Comienzo mi lectura de algunas de las principales novelas de aventuras con este clásico de Robert Louis Stevenson: La Isla del Tesoro.
Por fin he podido leer las aventuras y desventuras del joven Jim Hawkins, tras encontrarse con un mapa que señala la localización de un tesoro en una isla desierta. Durante toda la novela, tendrá que pasar por muchas situaciones que pondrán a prueba su coraje, destreza e ingenio. A bordo de La Hispaniola, de camino a la isla, empiezan las sorpresas para la tripulación.
Recomendada para todo el mundo, se lee muy rápido. Si en su momento comenté que Yo, Robot sentaba las bases de la robótica, esta novela nos describe perfectamente el comportamiento y saber hacer de todo buen pirata.
Os dejo el encuentro entre el joven Jim y John Silver, uno de los bucaneros más conocidos de la literatura universal.
La Isla del Tesoro
Robert Louis Stevenson
[...]
Cuando acabé de desayunar el caballero me dio una nota dirigida a John Silver, en la taberna El Catalejo, y me dijo que no tendría dificultad en encontrar el lugar: tenía que seguir por el muelle hasta llegar a una pequeña taberna con un gran catalejo de latón a modo de cartel. Eché a andar, emocionado ante la perspectiva de poder ver más barcos y marineros, y me fui abriendo camino entre una gran muchedumbre de gente y carretillas y fardos, pues el puerto estaba en su momento de máxima actividad, hasta que encontré la taberna en cuestión.
Era un lugar bastante agradable. El cartel estaba recién pintado, las ventanas tenían unas bonitas cortinas rojas y el suelo estaba barrido y cubierto de arena limpia. Se encontraba entre dos calles y tenía sendas puertas que daban a ellas, por lo que la espaciosa sala de la planta baja resultaba muy luminosa a pesar de las nubes de humo de tabaco.
Los clientes eran en su mayoría marineros y hablaban tan alto que me quedé clavado en la puerta y casi me dio miedo entrar.
Mientras me encontraba allí indeciso, salió un hombre de un cuarto lateral y, en cuanto lo vi, comprendí que aquél era John el Largo. Tenía la pierna izquierda amputada casi a la altura de la cadera y bajo el brazo izquierdo llevaba una muleta que manejaba con asombrosa destreza, saltando de un lado para otro como un pájaro. Era muy alto y fuerte y tenía la cara tan grande como un jamón, aplastada y pálida, pero de expresión inteligente y risueña. La verdad es que parecía que estaba de excelente humor y silbaba mientras iba de un lado para otro entre las mesas, dirigiendo a sus parroquianos predilectos una palabra amable o dándoles una palmadita en el hombro.
Para seros sincero he de decir que, desde que el caballera Trelawney mencionara por primera vez en su carta a John el Largo, se me había metido en la cabeza la idea de que pudiera ser el dichoso marinero cojo del que estuve tan pendiente en mi querida posada de Benbow.
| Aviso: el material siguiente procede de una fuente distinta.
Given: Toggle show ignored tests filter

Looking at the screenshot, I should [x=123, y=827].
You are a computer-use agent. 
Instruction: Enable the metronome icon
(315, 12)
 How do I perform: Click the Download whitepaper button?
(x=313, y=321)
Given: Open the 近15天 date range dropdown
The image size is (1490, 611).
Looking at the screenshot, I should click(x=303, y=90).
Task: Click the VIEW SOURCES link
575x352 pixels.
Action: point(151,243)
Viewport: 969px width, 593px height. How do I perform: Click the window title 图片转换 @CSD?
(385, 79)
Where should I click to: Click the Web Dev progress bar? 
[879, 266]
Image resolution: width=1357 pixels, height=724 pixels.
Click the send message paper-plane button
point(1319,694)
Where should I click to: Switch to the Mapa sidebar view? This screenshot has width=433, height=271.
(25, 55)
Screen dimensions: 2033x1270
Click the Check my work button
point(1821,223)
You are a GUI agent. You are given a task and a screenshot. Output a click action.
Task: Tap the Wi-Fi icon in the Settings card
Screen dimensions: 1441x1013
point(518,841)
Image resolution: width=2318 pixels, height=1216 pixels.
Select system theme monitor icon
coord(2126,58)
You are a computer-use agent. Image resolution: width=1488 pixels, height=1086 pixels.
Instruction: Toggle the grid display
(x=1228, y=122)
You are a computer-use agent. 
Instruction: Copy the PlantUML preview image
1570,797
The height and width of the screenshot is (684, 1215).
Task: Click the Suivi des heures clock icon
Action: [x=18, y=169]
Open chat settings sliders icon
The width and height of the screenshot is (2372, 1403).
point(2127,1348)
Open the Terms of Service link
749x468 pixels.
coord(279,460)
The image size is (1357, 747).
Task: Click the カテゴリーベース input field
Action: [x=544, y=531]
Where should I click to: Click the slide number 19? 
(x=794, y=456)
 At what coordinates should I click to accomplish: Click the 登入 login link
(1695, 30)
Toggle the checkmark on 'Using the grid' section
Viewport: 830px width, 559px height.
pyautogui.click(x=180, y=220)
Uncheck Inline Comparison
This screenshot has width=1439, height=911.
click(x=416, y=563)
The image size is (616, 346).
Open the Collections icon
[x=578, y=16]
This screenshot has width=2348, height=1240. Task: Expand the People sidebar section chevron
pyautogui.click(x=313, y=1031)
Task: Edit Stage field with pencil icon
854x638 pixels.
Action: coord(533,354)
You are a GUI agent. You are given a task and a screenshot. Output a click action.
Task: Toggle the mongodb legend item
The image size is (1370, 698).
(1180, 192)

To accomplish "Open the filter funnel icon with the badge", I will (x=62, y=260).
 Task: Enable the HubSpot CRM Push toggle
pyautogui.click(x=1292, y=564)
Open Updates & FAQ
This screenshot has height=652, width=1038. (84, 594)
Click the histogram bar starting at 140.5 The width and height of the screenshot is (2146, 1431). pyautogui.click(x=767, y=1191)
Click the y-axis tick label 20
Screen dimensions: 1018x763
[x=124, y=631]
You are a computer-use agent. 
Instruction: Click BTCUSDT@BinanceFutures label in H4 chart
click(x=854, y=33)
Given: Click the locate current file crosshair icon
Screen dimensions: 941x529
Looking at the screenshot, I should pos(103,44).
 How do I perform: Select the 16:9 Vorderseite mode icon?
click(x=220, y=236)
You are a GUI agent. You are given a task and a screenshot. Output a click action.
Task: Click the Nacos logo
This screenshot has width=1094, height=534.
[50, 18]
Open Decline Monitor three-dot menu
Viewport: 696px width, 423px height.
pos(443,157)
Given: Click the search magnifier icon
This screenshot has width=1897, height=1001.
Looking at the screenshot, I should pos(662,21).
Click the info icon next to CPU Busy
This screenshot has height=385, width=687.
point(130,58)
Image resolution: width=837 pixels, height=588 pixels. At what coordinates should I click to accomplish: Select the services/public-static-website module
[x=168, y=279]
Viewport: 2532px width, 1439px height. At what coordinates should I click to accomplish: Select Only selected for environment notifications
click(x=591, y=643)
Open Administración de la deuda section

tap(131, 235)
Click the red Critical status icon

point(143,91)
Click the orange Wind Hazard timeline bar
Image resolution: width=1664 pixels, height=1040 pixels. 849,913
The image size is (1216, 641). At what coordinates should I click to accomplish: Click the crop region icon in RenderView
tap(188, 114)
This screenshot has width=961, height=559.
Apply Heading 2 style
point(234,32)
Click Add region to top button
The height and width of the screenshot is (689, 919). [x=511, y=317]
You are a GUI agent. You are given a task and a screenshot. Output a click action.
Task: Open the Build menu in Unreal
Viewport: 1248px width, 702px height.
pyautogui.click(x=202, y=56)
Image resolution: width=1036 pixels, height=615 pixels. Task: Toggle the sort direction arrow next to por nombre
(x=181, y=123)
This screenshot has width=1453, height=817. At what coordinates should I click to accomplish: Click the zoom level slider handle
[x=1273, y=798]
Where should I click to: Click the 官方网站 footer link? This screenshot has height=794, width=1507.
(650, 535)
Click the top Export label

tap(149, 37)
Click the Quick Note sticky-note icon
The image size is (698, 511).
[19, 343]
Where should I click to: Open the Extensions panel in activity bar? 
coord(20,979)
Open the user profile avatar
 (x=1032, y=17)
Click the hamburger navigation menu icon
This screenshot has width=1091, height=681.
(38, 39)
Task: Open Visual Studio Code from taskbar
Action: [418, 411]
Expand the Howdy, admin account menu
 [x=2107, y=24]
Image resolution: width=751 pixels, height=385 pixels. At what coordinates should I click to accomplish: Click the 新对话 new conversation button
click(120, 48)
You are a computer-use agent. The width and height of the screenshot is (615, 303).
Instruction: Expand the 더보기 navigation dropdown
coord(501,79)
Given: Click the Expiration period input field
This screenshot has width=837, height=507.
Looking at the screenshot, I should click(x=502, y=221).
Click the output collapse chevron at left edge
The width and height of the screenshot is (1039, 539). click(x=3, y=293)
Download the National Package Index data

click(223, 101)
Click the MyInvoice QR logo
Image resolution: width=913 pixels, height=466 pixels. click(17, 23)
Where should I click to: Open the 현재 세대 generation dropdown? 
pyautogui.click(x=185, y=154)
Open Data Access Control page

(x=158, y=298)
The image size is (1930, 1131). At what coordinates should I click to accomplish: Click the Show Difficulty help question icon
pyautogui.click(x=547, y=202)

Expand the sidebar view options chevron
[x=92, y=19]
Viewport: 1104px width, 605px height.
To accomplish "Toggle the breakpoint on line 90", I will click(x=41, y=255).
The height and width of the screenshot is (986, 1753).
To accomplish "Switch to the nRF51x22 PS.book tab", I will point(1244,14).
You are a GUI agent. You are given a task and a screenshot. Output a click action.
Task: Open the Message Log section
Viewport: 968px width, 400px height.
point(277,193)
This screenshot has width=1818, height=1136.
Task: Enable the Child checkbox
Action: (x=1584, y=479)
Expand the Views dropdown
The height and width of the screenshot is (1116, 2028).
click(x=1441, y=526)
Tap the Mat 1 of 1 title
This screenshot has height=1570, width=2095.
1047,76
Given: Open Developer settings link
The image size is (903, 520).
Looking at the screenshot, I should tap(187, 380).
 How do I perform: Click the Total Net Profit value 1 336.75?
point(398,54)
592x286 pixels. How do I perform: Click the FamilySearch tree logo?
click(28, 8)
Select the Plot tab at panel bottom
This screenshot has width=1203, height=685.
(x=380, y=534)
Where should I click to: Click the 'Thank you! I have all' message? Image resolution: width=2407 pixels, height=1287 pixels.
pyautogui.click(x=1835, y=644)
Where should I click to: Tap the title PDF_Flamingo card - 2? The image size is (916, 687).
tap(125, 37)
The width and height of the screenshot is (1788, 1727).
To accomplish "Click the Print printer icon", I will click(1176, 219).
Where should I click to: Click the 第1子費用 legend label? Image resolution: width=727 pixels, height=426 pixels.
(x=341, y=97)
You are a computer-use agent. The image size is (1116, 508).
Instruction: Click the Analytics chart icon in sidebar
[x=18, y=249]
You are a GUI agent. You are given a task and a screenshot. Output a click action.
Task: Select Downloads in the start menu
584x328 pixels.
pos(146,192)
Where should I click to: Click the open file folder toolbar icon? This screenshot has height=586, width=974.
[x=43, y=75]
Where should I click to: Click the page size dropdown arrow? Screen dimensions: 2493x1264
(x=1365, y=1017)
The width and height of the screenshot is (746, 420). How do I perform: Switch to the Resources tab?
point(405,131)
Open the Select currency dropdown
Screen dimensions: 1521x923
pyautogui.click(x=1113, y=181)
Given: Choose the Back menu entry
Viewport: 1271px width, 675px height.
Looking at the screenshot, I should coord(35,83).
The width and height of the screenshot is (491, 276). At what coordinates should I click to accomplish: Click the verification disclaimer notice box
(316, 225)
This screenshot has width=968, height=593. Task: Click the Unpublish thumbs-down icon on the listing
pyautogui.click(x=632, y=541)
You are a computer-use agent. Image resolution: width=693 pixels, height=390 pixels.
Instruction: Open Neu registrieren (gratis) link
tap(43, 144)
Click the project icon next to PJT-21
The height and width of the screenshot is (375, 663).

Pero me bastó echarle un vistazo al hombre que tenía delante. Yo había visto al capitán y al Perro Negro y al ciego Pew, y creía que era capaz de reconocer a un bucanero: alguien muy distinto, en mi opinión, de aquel tabernero aseado y cordial.
Al momento saqué fuerzas de flaqueza, crucé el umbral de la puerta y me dirigí al lugar donde estaba el hombre, apoyado en la muleta, conversando con un parroquiano.
- ¿El señor Silver, señor? -pregunté enseñando la nota.
- Soy yo, muchacho -me contestó-. A fe mía que ése es mi nombre. ¿Y tú quién eres?